### Stored data
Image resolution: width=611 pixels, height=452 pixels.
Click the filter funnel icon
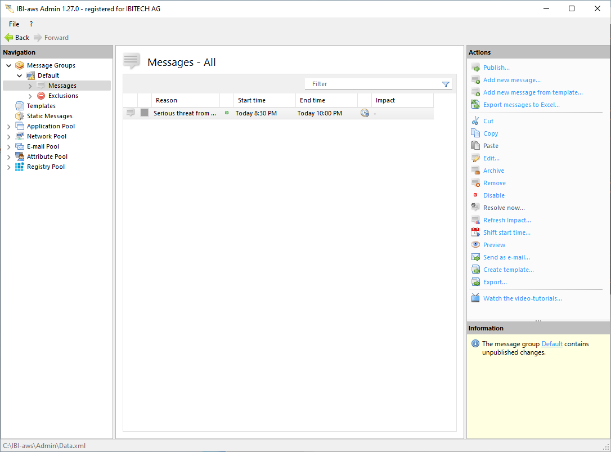pos(446,84)
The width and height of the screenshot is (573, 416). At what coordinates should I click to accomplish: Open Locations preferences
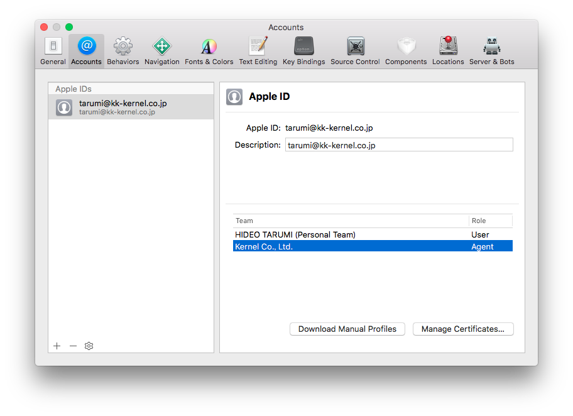pos(448,51)
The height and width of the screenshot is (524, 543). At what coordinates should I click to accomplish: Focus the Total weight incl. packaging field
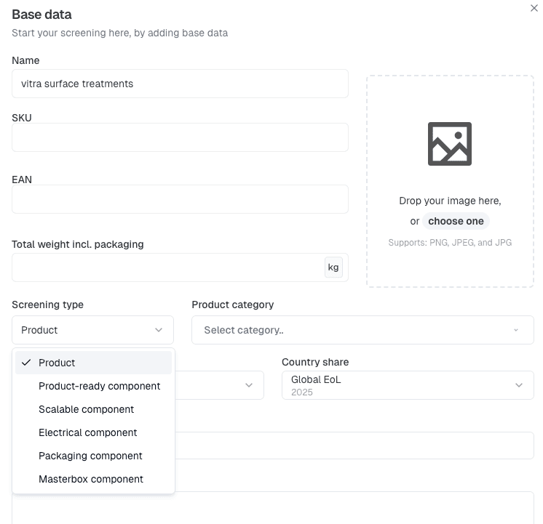(167, 267)
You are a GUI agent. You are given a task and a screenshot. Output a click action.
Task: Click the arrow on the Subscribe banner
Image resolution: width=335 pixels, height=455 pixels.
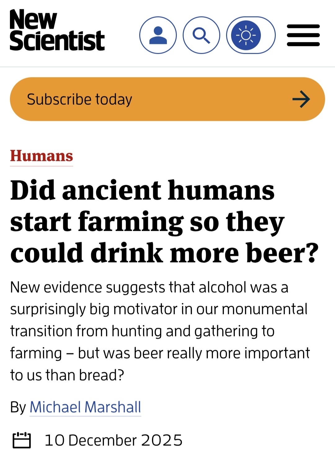coord(301,99)
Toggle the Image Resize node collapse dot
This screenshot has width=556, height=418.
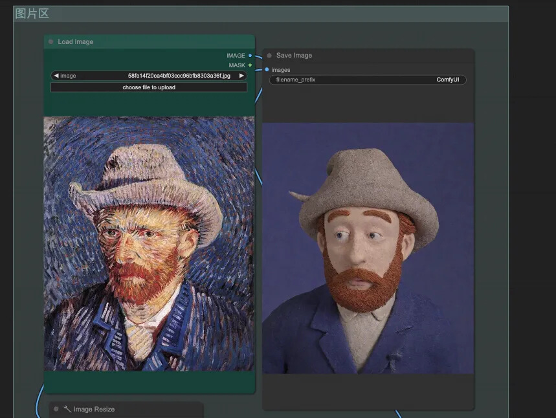coord(56,409)
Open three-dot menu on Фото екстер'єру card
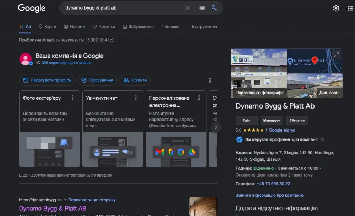 (73, 98)
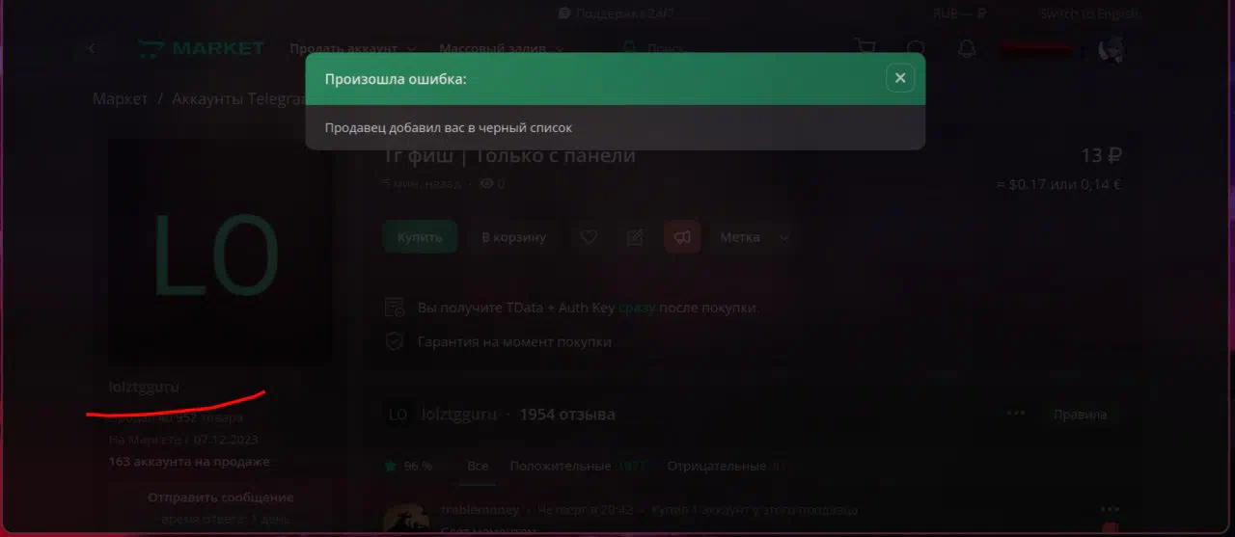Click Отправить сообщение to the seller

point(221,497)
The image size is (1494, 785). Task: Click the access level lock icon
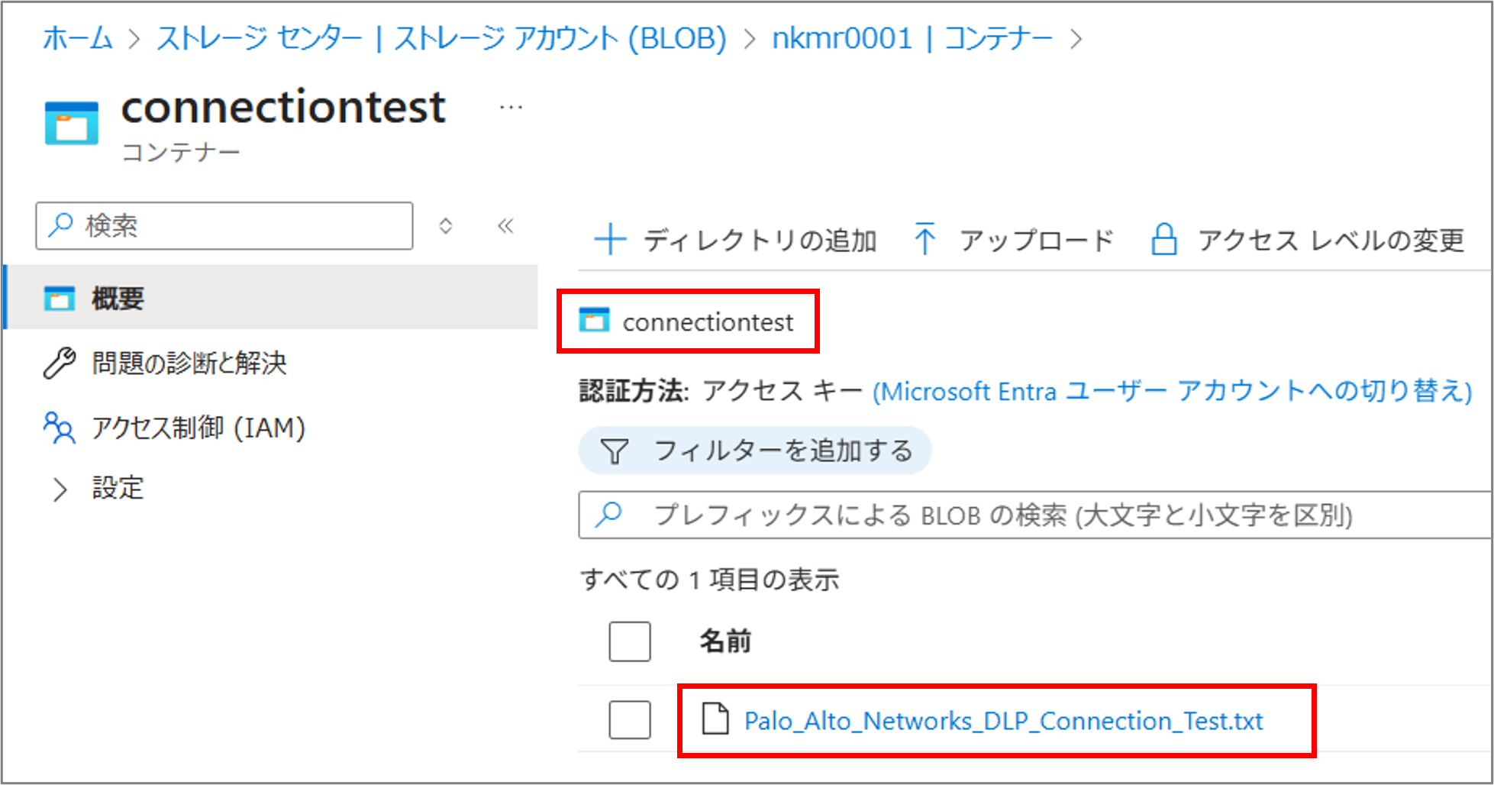tap(1163, 240)
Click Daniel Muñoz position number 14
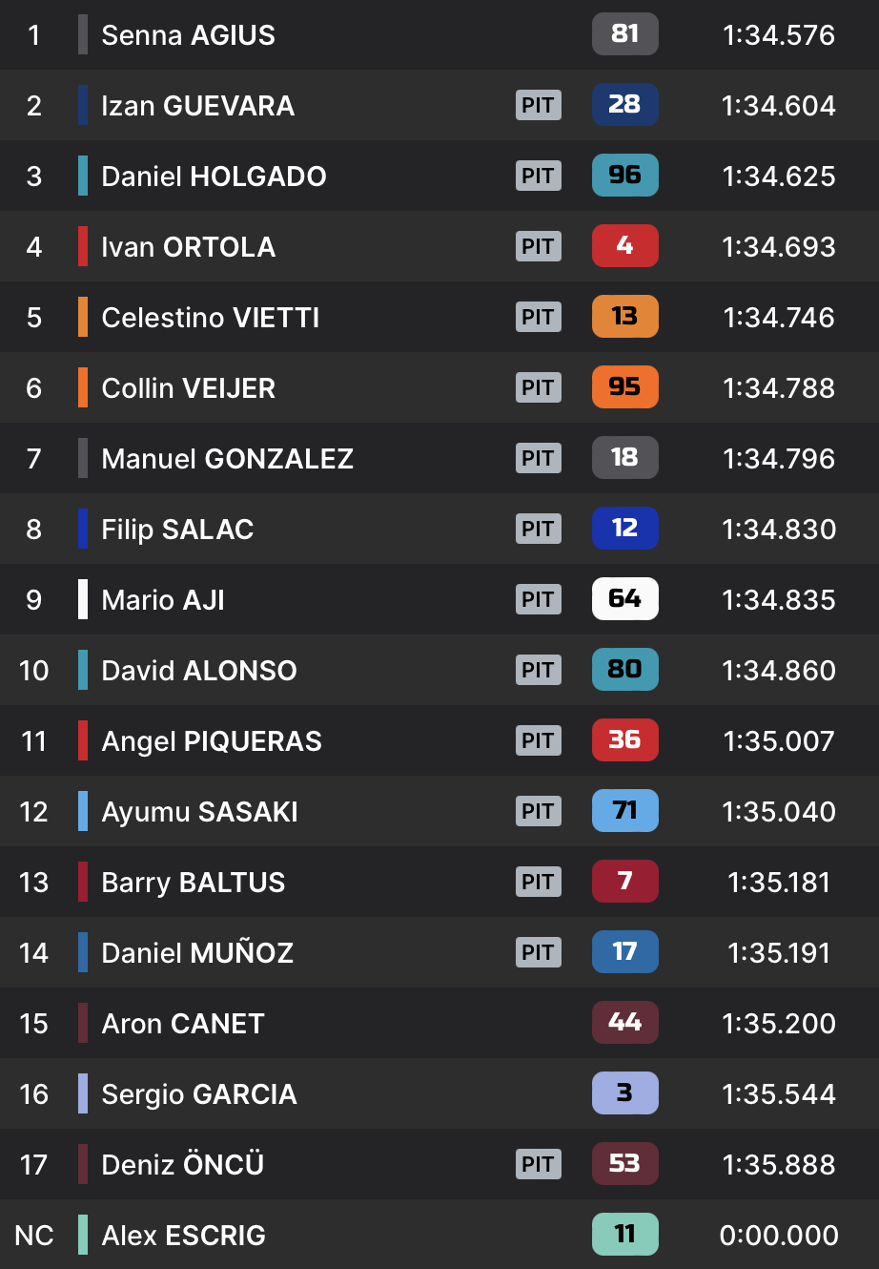This screenshot has height=1269, width=879. pos(33,953)
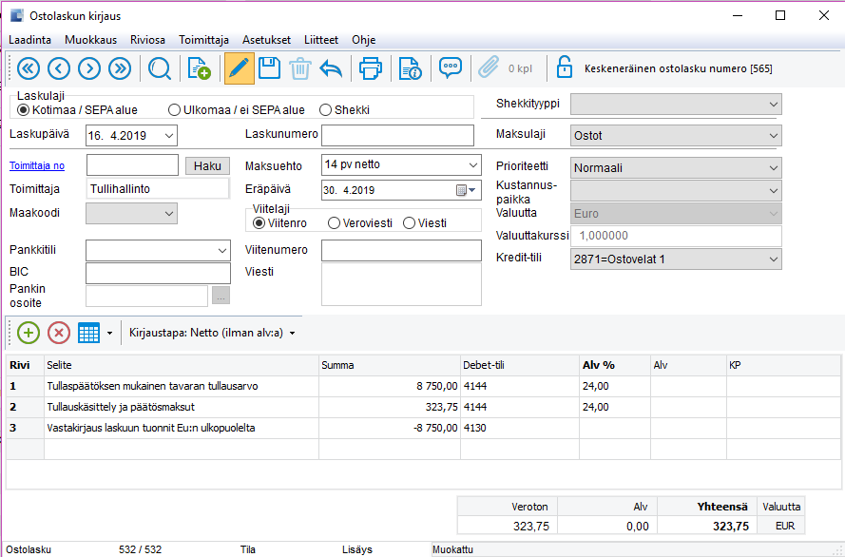Image resolution: width=845 pixels, height=557 pixels.
Task: Select the Shekki invoice type
Action: click(x=326, y=109)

### EXERCISE
Reproduce each line of the records above, exactly and without pictures.

### RESPONSE BELOW
Image resolution: width=611 pixels, height=452 pixels.
Click the filter funnel icon
pos(446,84)
The width and height of the screenshot is (573, 416). At what coordinates should I click to accomplish: Open Locations preferences
pos(448,51)
The height and width of the screenshot is (524, 543). At what coordinates should I click to accomplish: Focus the Total weight incl. packaging field
(167, 267)
You are a GUI agent. You are given a task and a screenshot. Output a click action.
Task: Click the arrow on the Subscribe banner
Image resolution: width=335 pixels, height=455 pixels.
coord(301,99)
Toggle the Image Resize node collapse dot
This screenshot has width=556, height=418.
coord(56,409)
Open three-dot menu on Фото екстер'єру card
 (73, 98)
Click Отправить сообщение to the seller

point(221,497)
The image size is (1494, 785). Task: Click the access level lock icon
tap(1163, 240)
Click Daniel Muñoz position number 14
This screenshot has height=1269, width=879. pos(33,953)
Image resolution: width=845 pixels, height=557 pixels.
Task: Select the Shekki invoice type
Action: click(x=326, y=109)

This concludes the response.